Records shown:
···
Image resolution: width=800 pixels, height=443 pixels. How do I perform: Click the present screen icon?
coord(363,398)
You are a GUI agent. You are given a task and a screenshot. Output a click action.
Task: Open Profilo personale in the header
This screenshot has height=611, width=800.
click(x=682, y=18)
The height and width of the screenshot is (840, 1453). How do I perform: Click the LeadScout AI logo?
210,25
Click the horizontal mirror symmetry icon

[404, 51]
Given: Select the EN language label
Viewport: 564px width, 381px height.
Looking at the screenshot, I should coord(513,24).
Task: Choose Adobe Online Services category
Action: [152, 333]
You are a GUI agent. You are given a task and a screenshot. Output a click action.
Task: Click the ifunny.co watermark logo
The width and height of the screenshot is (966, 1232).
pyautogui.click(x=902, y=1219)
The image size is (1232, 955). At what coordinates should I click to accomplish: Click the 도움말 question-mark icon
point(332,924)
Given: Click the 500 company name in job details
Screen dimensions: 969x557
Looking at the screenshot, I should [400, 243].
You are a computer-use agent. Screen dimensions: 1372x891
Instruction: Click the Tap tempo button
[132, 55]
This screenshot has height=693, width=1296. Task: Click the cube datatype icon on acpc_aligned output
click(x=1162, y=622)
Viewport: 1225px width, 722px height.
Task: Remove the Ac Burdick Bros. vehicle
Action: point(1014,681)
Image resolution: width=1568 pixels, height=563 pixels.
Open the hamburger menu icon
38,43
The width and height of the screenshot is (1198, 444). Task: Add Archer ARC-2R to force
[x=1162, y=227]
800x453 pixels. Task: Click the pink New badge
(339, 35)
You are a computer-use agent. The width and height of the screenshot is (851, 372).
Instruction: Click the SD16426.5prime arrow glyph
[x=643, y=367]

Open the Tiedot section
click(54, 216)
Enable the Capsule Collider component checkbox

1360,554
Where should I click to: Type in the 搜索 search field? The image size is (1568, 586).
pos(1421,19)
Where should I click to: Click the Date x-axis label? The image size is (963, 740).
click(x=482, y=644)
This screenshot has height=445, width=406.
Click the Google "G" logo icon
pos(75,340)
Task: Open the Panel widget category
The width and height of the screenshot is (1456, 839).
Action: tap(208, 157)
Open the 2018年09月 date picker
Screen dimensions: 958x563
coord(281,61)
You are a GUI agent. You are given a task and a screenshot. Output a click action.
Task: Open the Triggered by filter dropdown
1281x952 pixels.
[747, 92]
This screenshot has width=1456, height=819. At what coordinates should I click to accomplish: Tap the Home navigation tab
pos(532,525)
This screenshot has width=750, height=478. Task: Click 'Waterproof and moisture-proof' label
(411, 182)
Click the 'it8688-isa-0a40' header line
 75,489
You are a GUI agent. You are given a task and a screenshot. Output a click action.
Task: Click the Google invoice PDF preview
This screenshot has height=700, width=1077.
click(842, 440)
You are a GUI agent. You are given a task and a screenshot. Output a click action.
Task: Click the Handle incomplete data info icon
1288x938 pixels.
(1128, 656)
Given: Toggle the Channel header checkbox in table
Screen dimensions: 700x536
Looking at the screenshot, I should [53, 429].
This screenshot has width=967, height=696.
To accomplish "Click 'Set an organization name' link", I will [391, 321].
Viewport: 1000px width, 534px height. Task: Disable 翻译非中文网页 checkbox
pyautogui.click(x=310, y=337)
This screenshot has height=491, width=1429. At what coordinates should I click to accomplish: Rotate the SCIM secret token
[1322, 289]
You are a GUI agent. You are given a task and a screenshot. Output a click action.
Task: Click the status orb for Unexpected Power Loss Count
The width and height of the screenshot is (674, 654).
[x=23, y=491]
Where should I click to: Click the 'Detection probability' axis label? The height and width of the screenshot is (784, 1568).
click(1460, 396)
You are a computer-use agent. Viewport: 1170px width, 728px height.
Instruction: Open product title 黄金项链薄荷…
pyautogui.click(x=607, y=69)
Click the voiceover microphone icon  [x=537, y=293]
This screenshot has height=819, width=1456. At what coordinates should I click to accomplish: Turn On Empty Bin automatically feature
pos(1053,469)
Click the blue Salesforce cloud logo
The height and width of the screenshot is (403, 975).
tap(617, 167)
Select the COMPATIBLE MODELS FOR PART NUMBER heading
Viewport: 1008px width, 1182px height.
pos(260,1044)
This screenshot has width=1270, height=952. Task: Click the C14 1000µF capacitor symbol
···
Your task: Starting with the line with "Click the horizontal mirror symmetry icon" and going on through the line with "Action: [152, 333]", give those lines again with "language label" switched to "language tag" and nothing else changed.

Task answer:
Click the horizontal mirror symmetry icon

[404, 51]
Given: Select the EN language tag
Viewport: 564px width, 381px height.
Looking at the screenshot, I should coord(513,24).
Task: Choose Adobe Online Services category
Action: [152, 333]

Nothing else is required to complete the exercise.